The role of follicle-stimulating hormone (FSH) in the control of spermatogenesis is not well established in any species, including man. We studied the effect of an experimentally-induced, selective FSH deficiency on sperm production in normal men. After a 3-mo control period, five normal men received testosterone enanthate (T) 200 mg i. m. weekly to suppress luteinizing hormone (LH) and FSH, until three successive sperm counts revealed azoospermia or severe oligospermia (sperm counts <3 million/ml). Then, while continuing T, human chorionic gonadotropin (hCG) 5,000 IU i. m. three times weekly was administered simultaneously to replace LH activity, leaving FSH activity suppressed. The effect of the selective FSH deficiency produced by hCG plus T administration on sperm production was determined.

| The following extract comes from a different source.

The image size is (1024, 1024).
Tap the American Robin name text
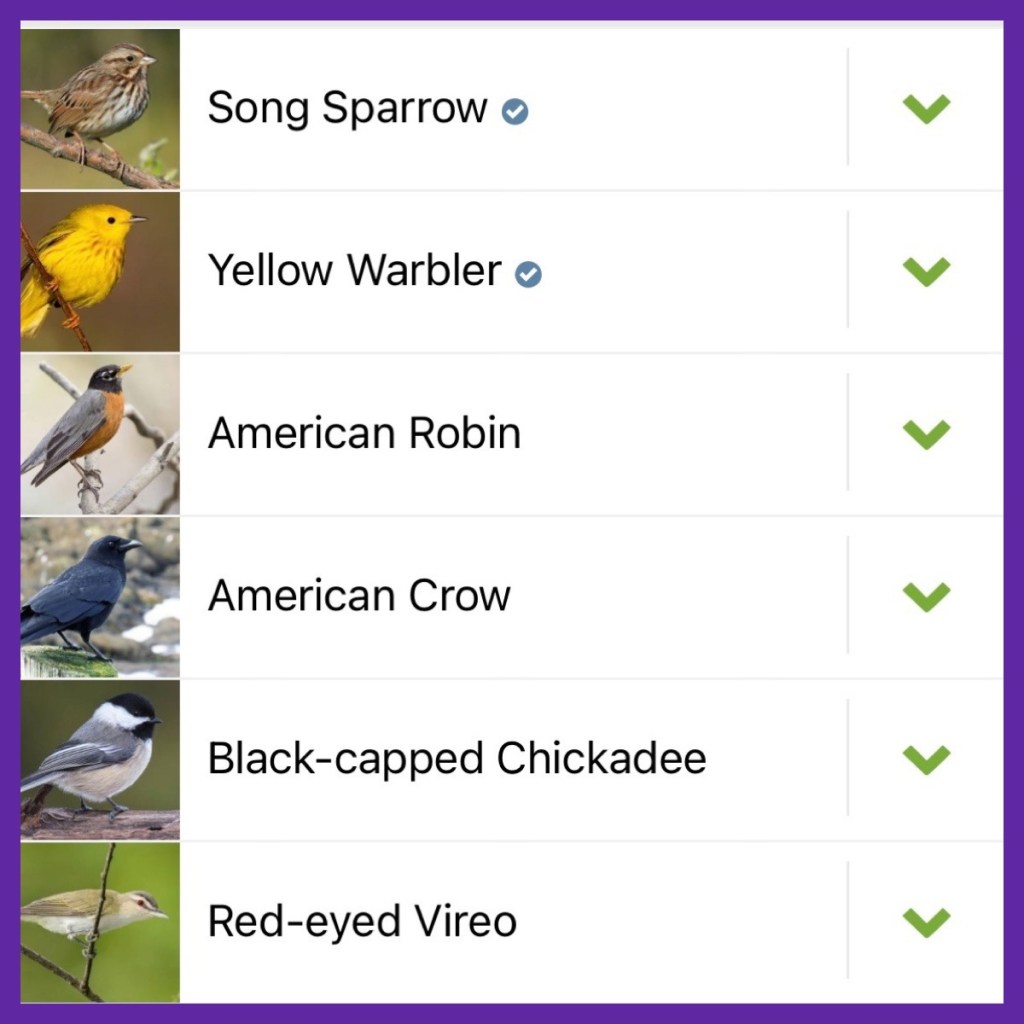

Sperm counts (performed twice monthly throughout the study) were markedly suppressed during T administration alone (1.0±1.0 million/ml mean±SE, compared with 106±28 million/ml during the control period, P < 0.001). With the addition of hCG to T, sperm counts returned toward normal (46±16 million/ml, P < 0.001 compared with T alone). In two subjects, sperm counts during hCG plus T returned into the individual's control range. Sperm motility and morphology were consistently normal in all men during hCG plus T.

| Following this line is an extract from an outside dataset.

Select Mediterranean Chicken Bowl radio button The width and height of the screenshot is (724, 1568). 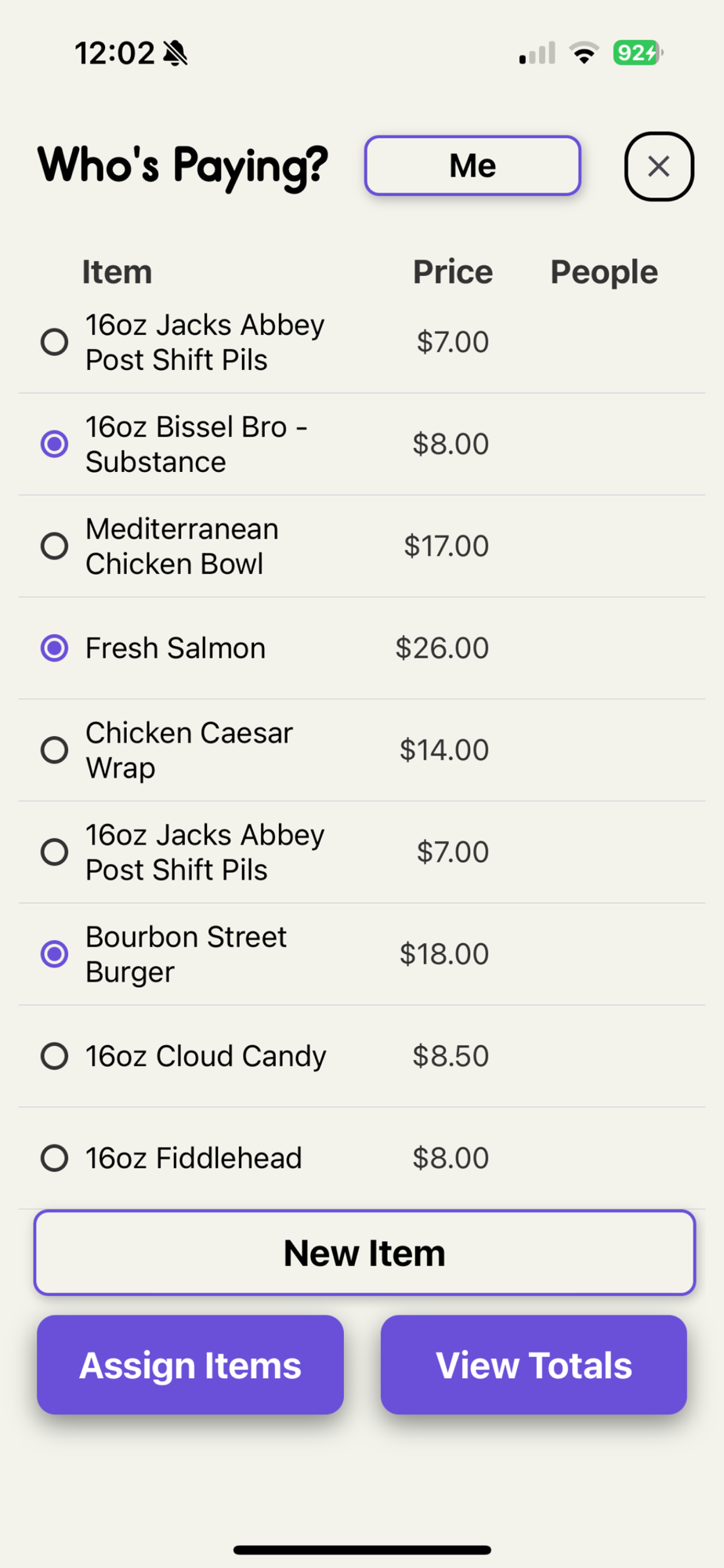pyautogui.click(x=54, y=546)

Serum FSH levels by RIA were normal (110±10 ng/ml) in the control period and were suppressed to undetectable levels (<25 ng/ml) in the T alone and hCG plus T periods. Urinary FSH excretion was markedly suppressed in the T alone (60±15 mIU/h-2nd IRP, P < 0.01) and hCG plus T (37±9 mIU/h, P < 0.01) periods compared with the control period (334±78 mIU/h).

We conclude that spermatogenesis as assessed by sperm counts, motilities, and morphologies may be reinitiated and maintained at normal levels in men with undetectable blood FSH levels and urinary excretion of FSH less than that of prepubertal children. This conclusion implies that, although FSH may exert effects on human testicular function, maintenance of normal spermatogenesis and reinitiation of sperm production after short-term suppression by exogenous steroids can occur in spite of nearly absent FSH stimulation.